-- Exercise materials follows --

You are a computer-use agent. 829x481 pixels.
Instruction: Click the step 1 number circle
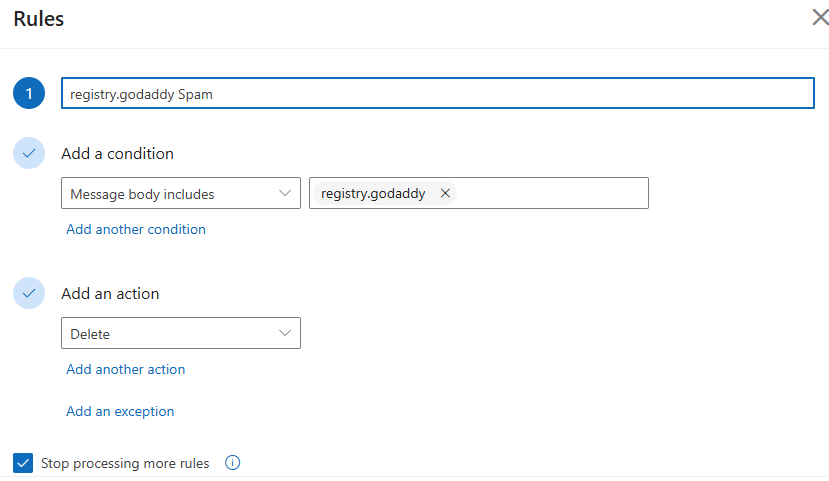click(x=29, y=93)
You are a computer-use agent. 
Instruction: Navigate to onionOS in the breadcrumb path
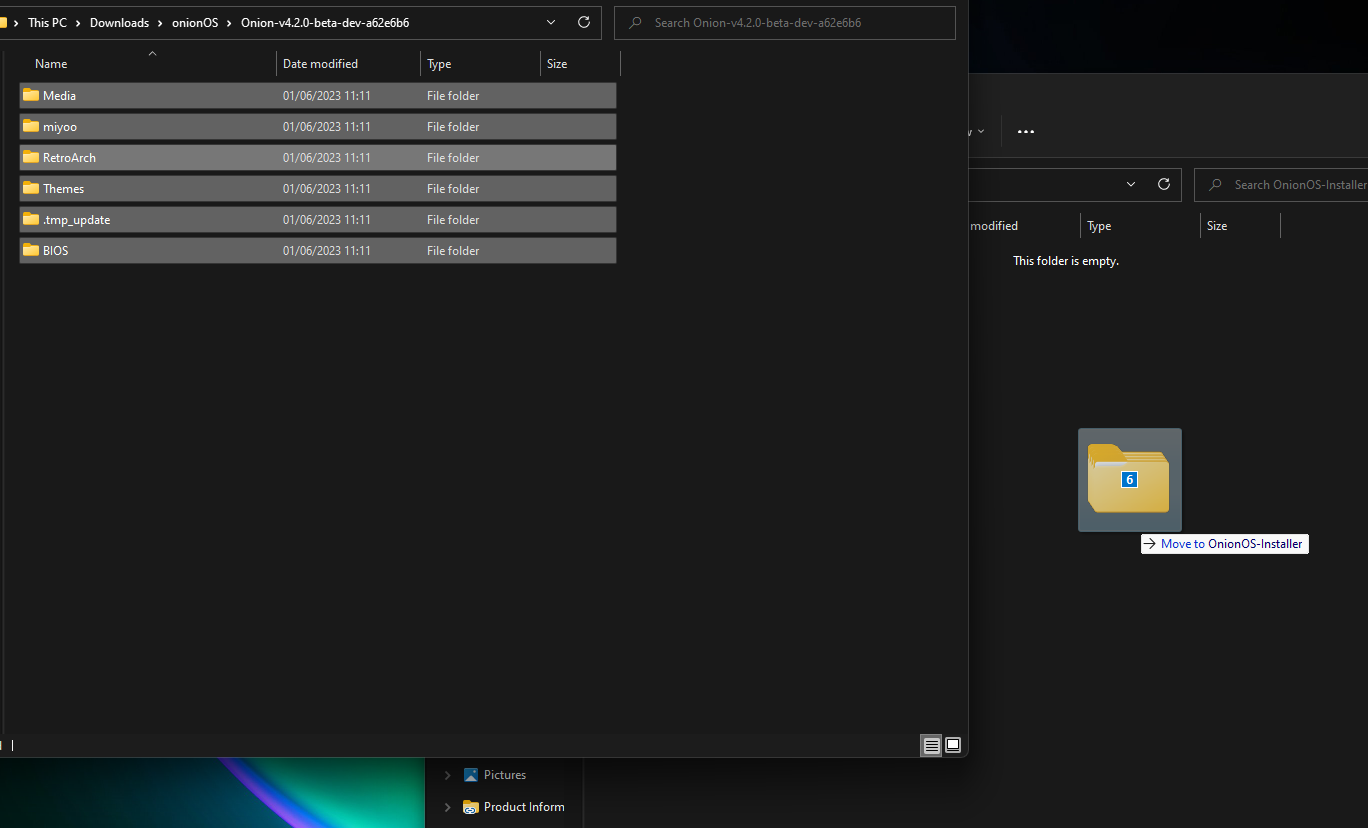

-- Exercise materials concluded --

_Task goal_
Nothing but an exact repeat of the records, pictures excluded, belongs in the answer.

_Task output_
You are a computer-use agent. 829x481 pixels.
Instruction: Click the step 1 number circle
click(x=29, y=93)
You are a computer-use agent. 
Instruction: Navigate to onionOS in the breadcrumb path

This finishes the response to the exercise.